== Stored records ==
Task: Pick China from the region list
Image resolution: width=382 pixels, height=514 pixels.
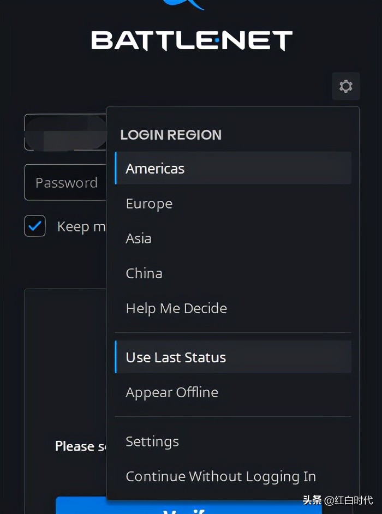Action: 144,273
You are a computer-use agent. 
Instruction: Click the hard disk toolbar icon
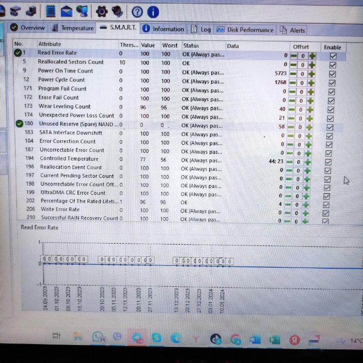tap(15, 11)
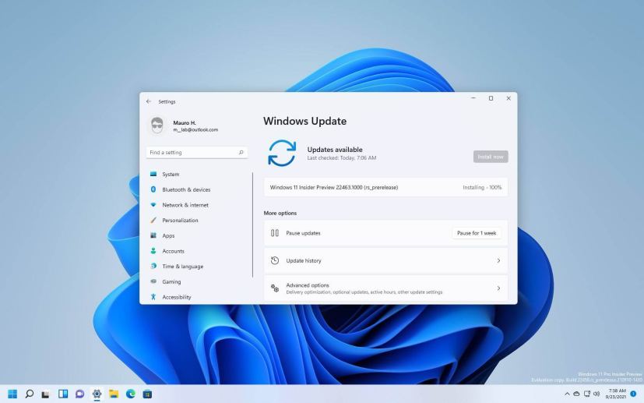Open Advanced options for updates

(x=385, y=288)
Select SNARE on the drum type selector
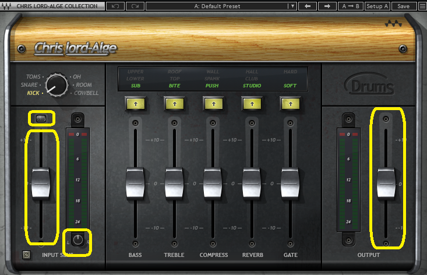The image size is (427, 275). click(32, 85)
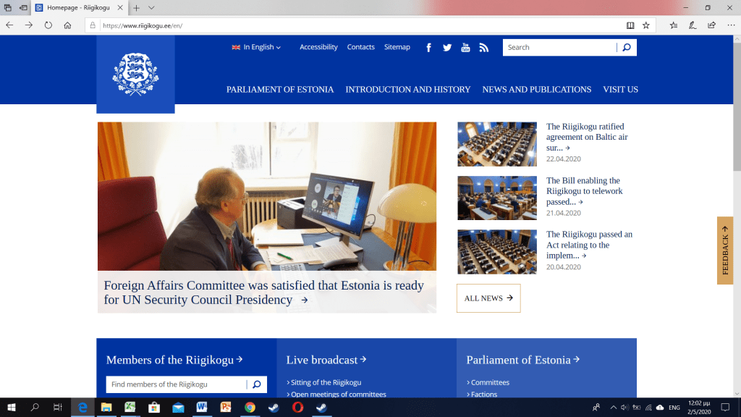Screen dimensions: 741x417
Task: Click the magnifier icon in header search
Action: tap(627, 48)
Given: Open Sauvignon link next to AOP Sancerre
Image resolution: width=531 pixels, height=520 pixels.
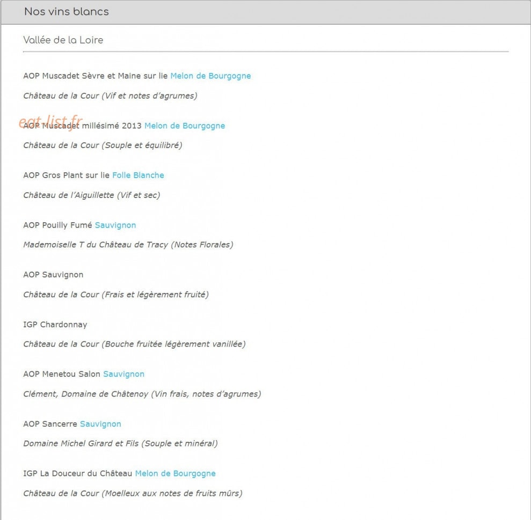Looking at the screenshot, I should (100, 424).
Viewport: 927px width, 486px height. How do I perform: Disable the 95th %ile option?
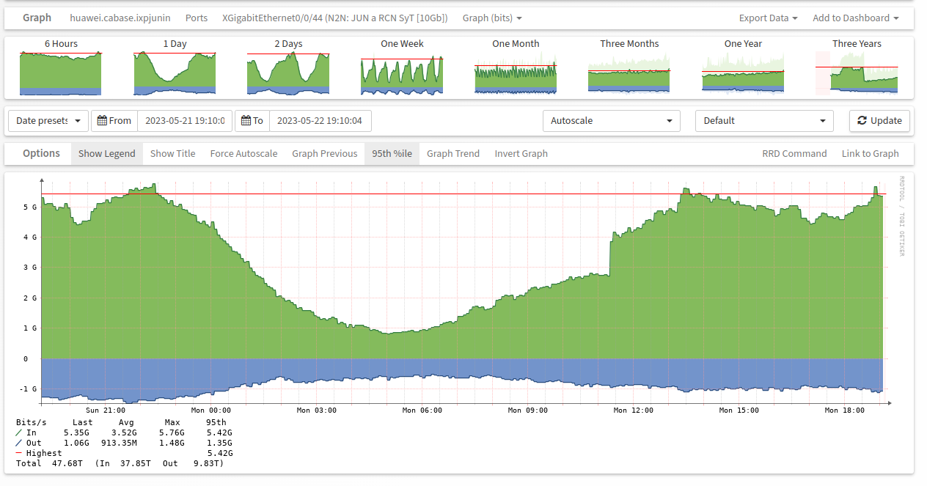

== EXERCISE DESCRIPTION ==
Your answer must be the entries repeated exactly, with no pictures.

== ANSWER TO THE PROBLEM ==
Task: Pick China from the region list
Image resolution: width=382 pixels, height=514 pixels.
Action: 144,273
You are a computer-use agent. 
Instruction: Click the hard disk toolbar icon
tap(15, 11)
Open Advanced options for updates

(x=385, y=288)
Select SNARE on the drum type selector
The image size is (427, 275). click(32, 85)
Screen dimensions: 741x417
Task: Click the magnifier icon in header search
Action: tap(627, 48)
Given: Open Sauvignon link next to AOP Sancerre
Image resolution: width=531 pixels, height=520 pixels.
Looking at the screenshot, I should (100, 424).
Viewport: 927px width, 486px height. How do I perform: Disable the 95th %ile option?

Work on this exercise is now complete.